SUPPLIED DATA:
[Start of section]

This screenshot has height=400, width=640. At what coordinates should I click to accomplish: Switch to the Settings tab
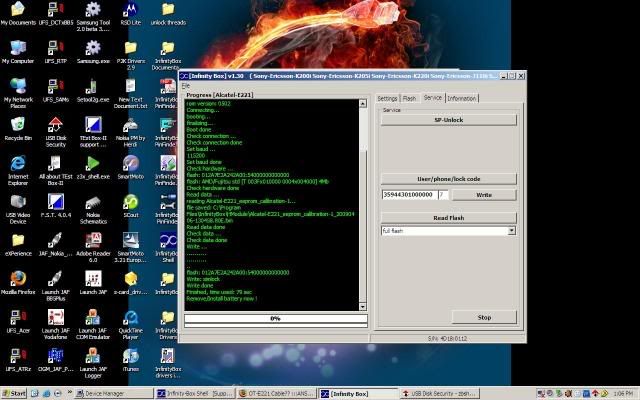pyautogui.click(x=387, y=98)
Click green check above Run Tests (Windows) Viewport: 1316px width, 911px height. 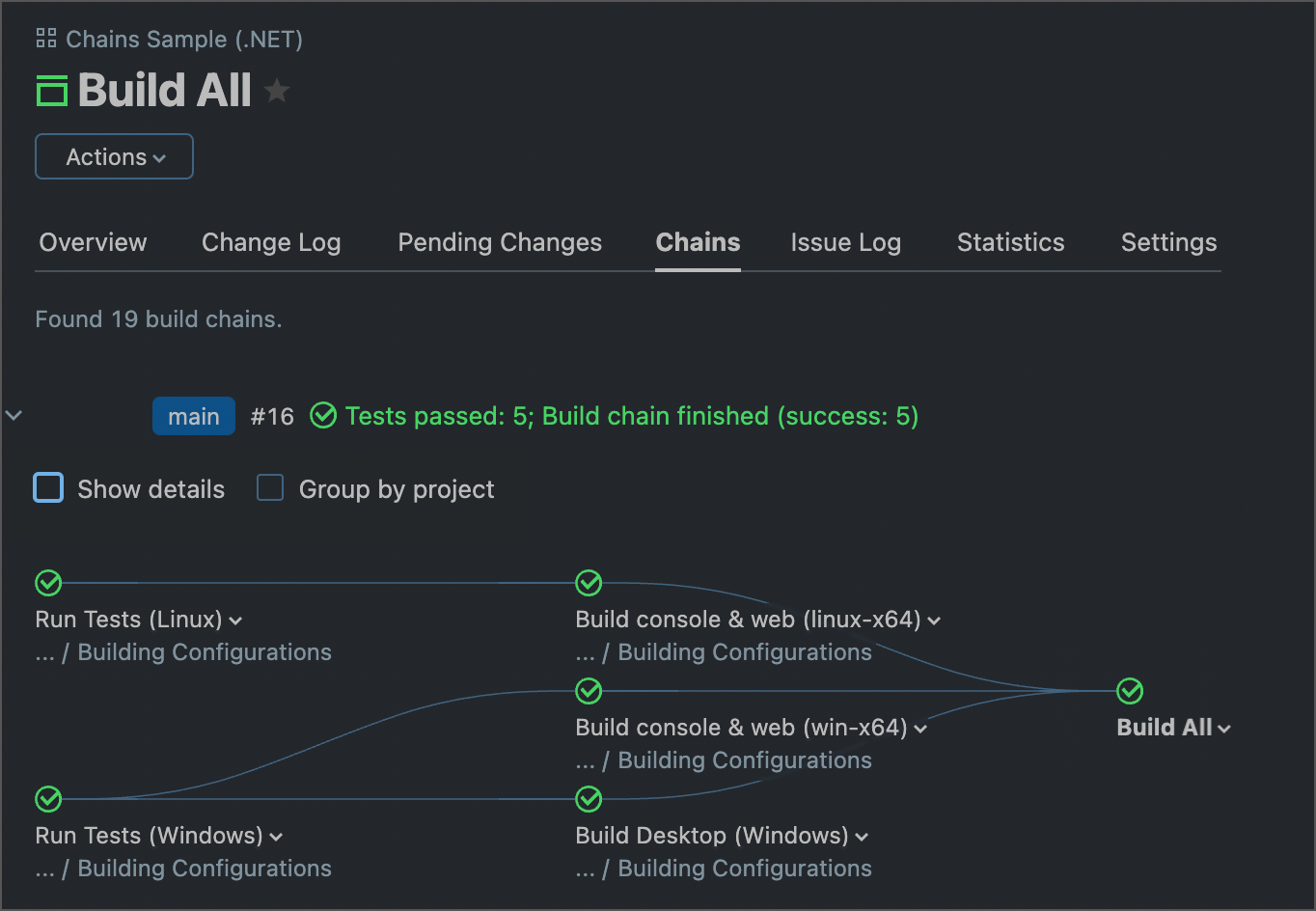coord(48,799)
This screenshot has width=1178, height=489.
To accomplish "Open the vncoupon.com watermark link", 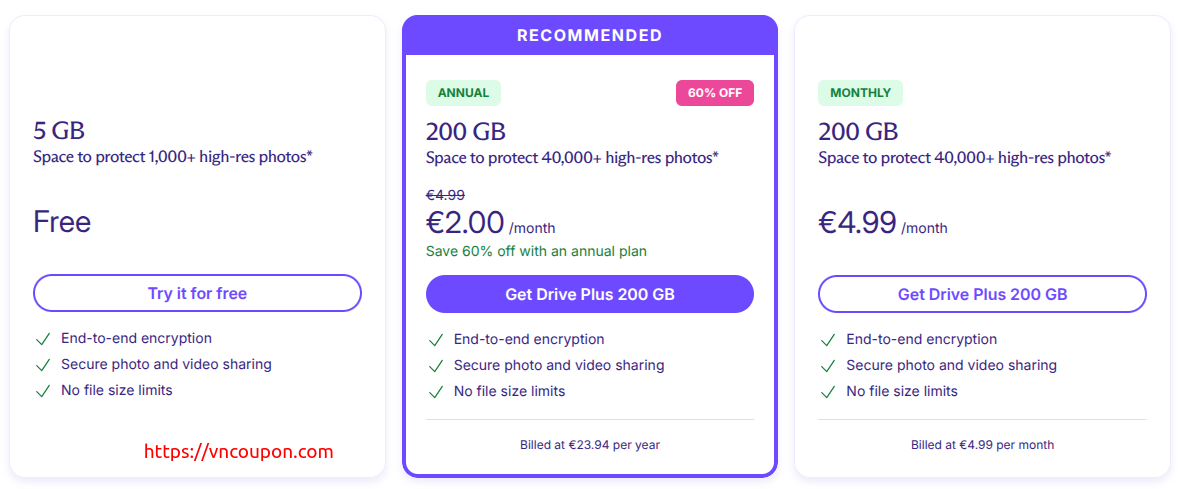I will click(238, 451).
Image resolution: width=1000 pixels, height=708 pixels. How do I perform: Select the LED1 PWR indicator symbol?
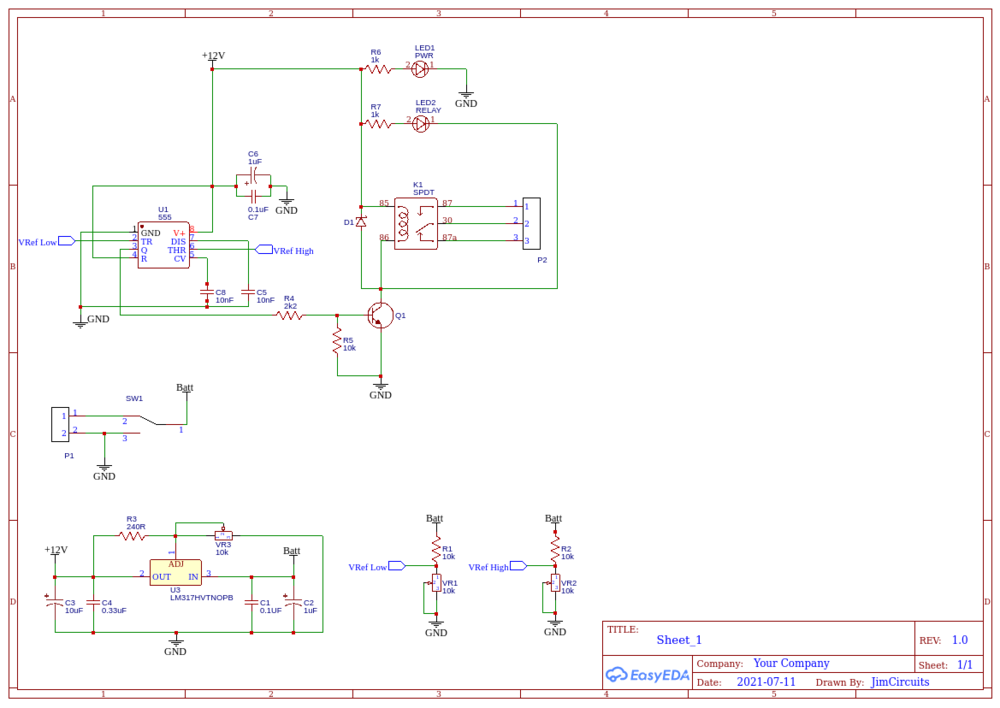(420, 68)
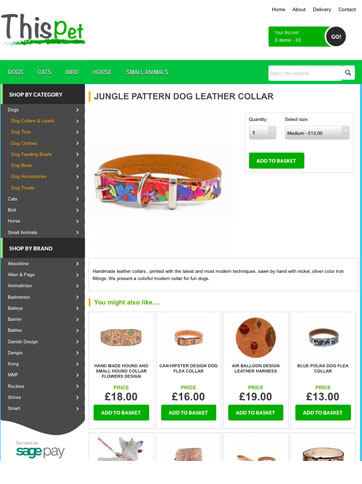This screenshot has width=362, height=484.
Task: Open the HORSE navigation menu
Action: click(102, 72)

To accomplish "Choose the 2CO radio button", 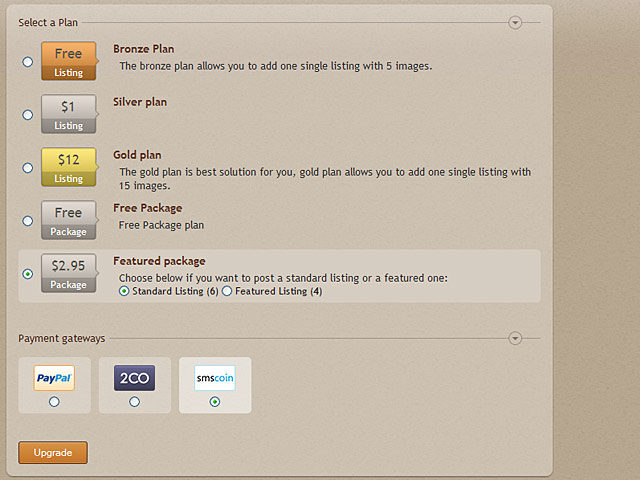I will click(x=134, y=402).
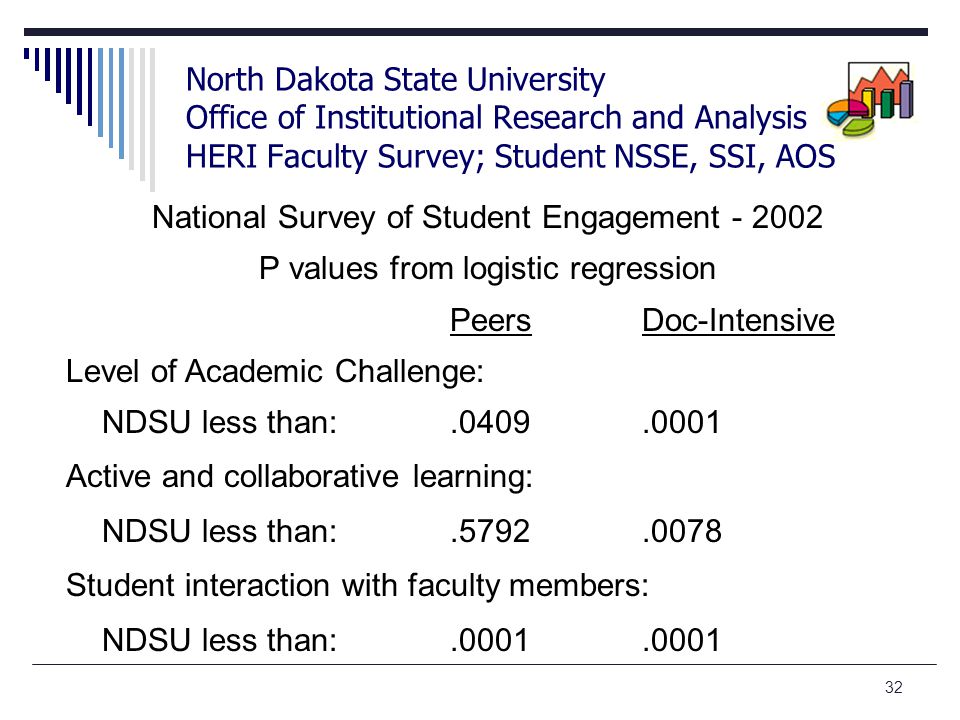
Task: Click the HERI Faculty Survey title line
Action: 510,156
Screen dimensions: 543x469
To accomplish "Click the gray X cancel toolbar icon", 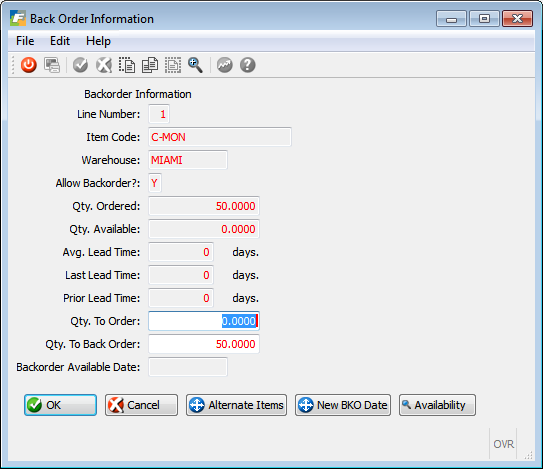I will [x=104, y=65].
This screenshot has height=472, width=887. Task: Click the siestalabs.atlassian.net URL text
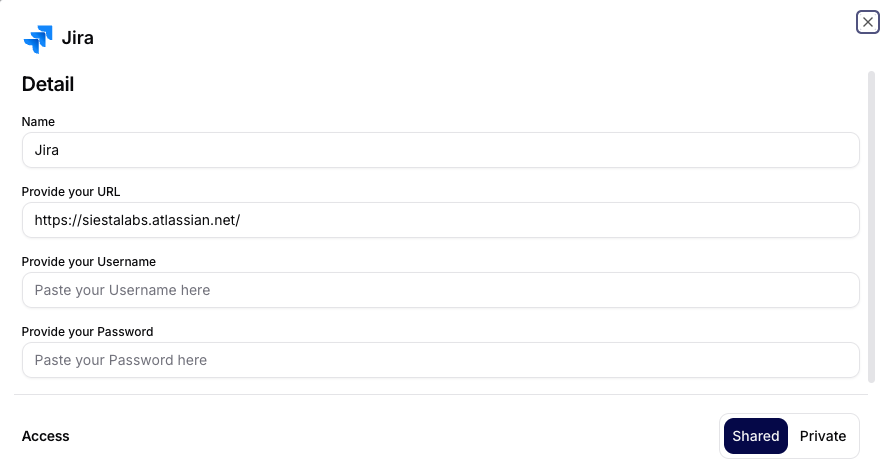(x=137, y=221)
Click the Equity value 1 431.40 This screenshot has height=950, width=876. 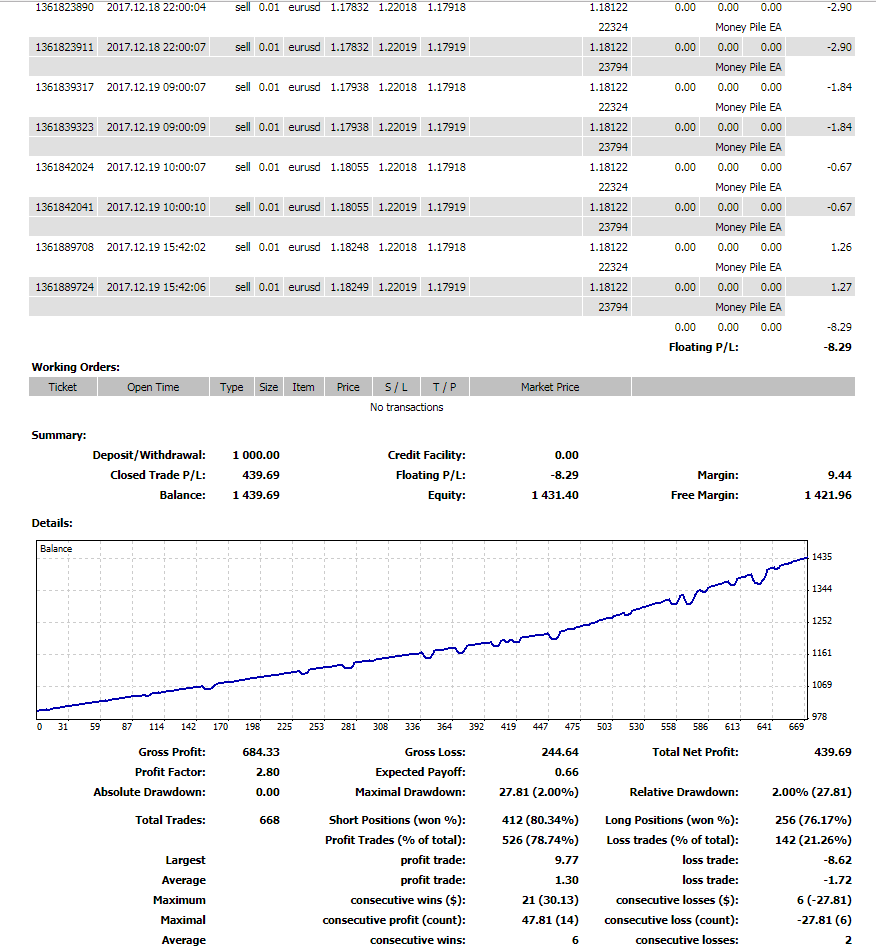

[End of section]

TASK BRIEF: Once the line with "This screenshot has height=472, width=887." is found, output it and every line after it through the end of the listing, exactly, without pictures.

EXERCISE SOLUTION:
This screenshot has height=472, width=887. Task: Click the siestalabs.atlassian.net URL text
(x=137, y=221)
Click the Equity value 1 431.40 This screenshot has height=950, width=876. 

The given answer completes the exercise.